Credit crunch tempers hedge fund launches |
Date: Tuesday, February 5, 2008
Author: Stephanie Baum, Financial News Online-us.com
The largest hedge funds set up last year raised marginally more than those that launched in 2006 as the effects of the credit crunch meant managers took a cautious approach to fundraising and committed more to multi-strategy investing.
A survey by hedge fund publication Absolute Return found that 81 new funds raised a total of $31.5bn (€21.2bn) last year, a slight increase on the previous year’s figure of $31bn from 86 funds. The survey only included new funds with assets of $50m or more.
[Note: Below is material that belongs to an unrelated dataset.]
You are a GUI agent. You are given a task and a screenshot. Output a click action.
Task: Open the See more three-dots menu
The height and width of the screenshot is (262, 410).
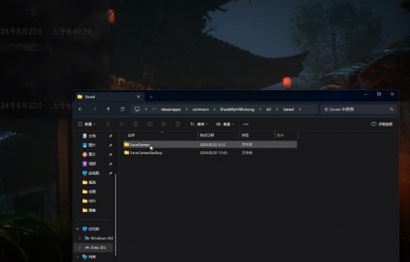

Of new funds, 51 launched between January and July and ended the year having raised $19.3bn. The 30 additional hedge fund launches in the second half ended the year with $13.8bn.
Multistrategy funds pulled in the most money as hedge fund managers tried to minimize the impact of market volatility on a single strategy. The 18 multi-strategy funds launched last year drew $3.2bn.
Credit strategies produced the second largest amount with nine launches attracting $2.3bn. Paulson & Co’s hedge against the sub-prime mortgage market was the most successful credit strategy fund debut. Its Credit Opportunities II fund assets jumped 2,362% from $130m in its January debut to $3.2bn at the end of the year.
It was one of eight funds to raise over $1bn in assets. Renaissance Institutional Futures Fund was the second biggest launch and finished the year with $3.1bn, a 134% increase on the $1.32bn it started with in October.
Long-short equities were the most popular launch option with 22 new funds that attracted $2.4bn, a 70% drop from 2004 when 34 funds took $8bn.